Volunteering for GBS/CIDP

    • June 6, 2018 at 10:31 pm

      Hi all,
      Has anyone ever done any volunteering for GBS/CIDP? What all is involved?
      I have done lobbying in New York state, in the state capital, Albany, for the UAW (Union of Auto, Aeronautical, and Agricultural Implements Workers). We don’t get anything other than our usual factory pay, and room and board for the 3 days we are staying i an Albany hotel, and transportation there and back from Buffalo on a bus. We get about 6 topics to discuss with legislators, with which appointments have been set up for us by the union. We also have some speakers come in on the first day, to inform us on the finer details of the topics we will be bringing to our state legislators.
      My dad had CIDP, and passed away five years ago, due to aspiration pneumonia. He suddenly lost the ability to swallow, but at that point, was confined to a hospital bed my mom had brought into the house. She moved him to the shower and his Lazy Boy in the living room, via a Hoyer lift. She dressed and bathed him, and also fed him, as he had lost the ability to do so himself.
      I saw how hard my mother had it, caring for my dad at home. She reused to put him in a nursing home, as she knew he’d never get the intense care he could give him at home. Nursing homes never have enough nurses, aides, or access to PT (certainly not for GB/CIDP patients), but thats another topic.
      I also saw the hard time my dad had, in getting his condition diagnosed. Luckily, the University of Buffalo Medical School Neurology Department is recognized by the folks here at the GBS/CIDP as being a Center of Excellence. Once a doctor (who was not a neurologist) felt my dad’s problem was possibly GBS, and referred him to UB Medical School, my father was able to get diagnosed correctly, and start IV/IG. He had a time of improvement, where he went from using a wheelchair, to being able to walk up and down stairs by himself. Unfortunately, he suffered a relapse, and continued to worsen.
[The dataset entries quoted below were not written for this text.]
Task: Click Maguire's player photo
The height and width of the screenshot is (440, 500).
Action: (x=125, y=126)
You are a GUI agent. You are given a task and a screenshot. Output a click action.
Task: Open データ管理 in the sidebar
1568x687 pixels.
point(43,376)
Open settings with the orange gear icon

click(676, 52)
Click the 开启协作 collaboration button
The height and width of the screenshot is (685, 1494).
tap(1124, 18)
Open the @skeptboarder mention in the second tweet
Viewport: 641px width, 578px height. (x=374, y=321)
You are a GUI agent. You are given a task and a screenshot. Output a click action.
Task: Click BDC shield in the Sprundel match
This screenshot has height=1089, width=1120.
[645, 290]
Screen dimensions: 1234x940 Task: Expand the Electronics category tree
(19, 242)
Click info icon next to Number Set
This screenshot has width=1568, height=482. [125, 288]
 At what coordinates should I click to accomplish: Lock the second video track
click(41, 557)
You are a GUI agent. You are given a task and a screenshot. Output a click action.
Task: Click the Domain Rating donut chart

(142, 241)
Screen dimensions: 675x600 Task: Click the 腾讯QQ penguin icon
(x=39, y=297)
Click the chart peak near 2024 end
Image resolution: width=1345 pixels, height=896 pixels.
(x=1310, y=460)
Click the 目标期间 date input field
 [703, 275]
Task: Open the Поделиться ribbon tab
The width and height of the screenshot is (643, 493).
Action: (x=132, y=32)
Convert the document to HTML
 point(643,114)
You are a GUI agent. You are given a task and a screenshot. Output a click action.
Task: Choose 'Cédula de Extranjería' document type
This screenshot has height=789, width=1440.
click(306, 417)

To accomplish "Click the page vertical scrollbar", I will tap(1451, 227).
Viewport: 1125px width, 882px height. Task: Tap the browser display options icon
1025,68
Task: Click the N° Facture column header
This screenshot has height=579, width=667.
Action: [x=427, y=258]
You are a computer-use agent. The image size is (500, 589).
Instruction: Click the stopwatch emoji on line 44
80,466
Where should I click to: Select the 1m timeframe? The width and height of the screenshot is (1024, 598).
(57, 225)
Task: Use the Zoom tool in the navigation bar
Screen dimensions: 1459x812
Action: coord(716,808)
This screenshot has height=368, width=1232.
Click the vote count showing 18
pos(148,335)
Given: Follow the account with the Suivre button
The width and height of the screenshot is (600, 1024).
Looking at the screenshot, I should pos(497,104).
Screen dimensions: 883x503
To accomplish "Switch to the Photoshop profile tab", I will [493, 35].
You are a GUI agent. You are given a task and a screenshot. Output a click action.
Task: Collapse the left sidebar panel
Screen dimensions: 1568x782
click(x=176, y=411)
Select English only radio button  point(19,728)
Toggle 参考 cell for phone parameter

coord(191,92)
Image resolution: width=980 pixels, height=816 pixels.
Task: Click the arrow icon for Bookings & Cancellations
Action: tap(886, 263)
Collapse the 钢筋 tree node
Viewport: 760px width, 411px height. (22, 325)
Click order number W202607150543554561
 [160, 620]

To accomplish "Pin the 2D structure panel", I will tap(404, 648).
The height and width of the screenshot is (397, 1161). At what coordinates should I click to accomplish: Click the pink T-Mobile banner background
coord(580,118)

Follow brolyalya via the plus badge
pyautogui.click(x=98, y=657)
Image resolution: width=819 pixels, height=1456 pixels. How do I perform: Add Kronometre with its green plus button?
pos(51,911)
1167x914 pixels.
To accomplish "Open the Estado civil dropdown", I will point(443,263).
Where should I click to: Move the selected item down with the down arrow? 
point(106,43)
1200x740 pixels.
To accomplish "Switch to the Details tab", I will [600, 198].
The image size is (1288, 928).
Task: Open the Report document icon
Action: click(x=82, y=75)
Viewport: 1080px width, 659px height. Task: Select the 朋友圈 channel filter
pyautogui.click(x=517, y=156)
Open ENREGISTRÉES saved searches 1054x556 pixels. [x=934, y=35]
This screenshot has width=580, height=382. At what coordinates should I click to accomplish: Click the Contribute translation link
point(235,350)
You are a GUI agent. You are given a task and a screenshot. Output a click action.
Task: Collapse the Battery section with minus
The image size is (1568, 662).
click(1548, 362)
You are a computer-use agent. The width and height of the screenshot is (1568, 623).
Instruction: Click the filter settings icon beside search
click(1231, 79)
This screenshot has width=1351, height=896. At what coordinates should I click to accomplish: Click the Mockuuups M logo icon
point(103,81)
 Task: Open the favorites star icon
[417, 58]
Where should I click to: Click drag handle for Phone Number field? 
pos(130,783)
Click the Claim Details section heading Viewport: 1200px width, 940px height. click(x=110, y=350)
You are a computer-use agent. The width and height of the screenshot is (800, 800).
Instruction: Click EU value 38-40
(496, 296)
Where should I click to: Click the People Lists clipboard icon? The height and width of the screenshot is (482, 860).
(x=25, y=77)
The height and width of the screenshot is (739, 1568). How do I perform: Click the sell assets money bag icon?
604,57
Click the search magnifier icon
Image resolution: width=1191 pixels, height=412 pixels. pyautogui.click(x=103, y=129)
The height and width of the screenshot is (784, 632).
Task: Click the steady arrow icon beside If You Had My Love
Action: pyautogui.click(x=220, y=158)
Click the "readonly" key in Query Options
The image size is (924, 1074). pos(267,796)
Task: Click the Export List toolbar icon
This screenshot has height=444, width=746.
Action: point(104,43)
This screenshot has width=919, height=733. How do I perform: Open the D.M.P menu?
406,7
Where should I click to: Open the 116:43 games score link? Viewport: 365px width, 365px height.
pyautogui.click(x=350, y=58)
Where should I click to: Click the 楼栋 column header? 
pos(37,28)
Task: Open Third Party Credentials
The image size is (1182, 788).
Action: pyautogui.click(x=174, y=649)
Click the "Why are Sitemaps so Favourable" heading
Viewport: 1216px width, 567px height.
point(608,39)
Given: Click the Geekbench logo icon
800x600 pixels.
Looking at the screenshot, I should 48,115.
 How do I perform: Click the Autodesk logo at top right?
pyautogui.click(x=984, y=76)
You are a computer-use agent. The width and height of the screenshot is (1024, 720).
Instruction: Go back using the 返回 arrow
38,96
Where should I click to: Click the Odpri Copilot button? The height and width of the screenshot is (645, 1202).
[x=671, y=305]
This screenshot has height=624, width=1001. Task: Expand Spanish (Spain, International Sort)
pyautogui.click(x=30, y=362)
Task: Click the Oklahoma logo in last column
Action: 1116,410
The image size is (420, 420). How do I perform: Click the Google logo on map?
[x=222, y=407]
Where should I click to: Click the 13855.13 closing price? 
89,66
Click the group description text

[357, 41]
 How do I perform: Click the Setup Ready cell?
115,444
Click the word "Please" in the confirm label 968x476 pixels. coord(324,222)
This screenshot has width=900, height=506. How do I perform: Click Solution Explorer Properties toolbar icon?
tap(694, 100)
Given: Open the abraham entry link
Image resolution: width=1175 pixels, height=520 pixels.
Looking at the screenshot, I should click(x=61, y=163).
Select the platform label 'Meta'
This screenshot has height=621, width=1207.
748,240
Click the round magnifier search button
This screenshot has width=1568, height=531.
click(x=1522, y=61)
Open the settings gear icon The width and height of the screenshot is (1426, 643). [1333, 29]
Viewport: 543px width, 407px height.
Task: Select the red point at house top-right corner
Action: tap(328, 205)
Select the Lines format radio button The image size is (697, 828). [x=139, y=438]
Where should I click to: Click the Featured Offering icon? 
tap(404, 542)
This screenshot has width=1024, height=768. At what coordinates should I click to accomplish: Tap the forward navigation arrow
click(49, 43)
      So…I have seen, that we need more money devoted to research and treatment, to educating general physicians in recognizing the signs of these conditions, and in referring patients promptly to the appropriate specialists. Caregivers need both financial, and concrete support. I have seen advertising on tv, a state funded program in NY, that pays family caregivers. But, is a program like this available in every state and terratory of the US? Is the pay, a living wage? If the caregiver has to quit a job to provide care for a family member, and they are paid under this program, an they qualify for thier own health insurance through the government? A lot of questions I need to call my state legislators about, and very possibly, complain about!
      HAs anyone lobbied for GBS/CIDP? I could, of course, contact the folks at the Foundation, and I will, but what about all of you in the forums? Whats your take on lobbying, if you’ve done it?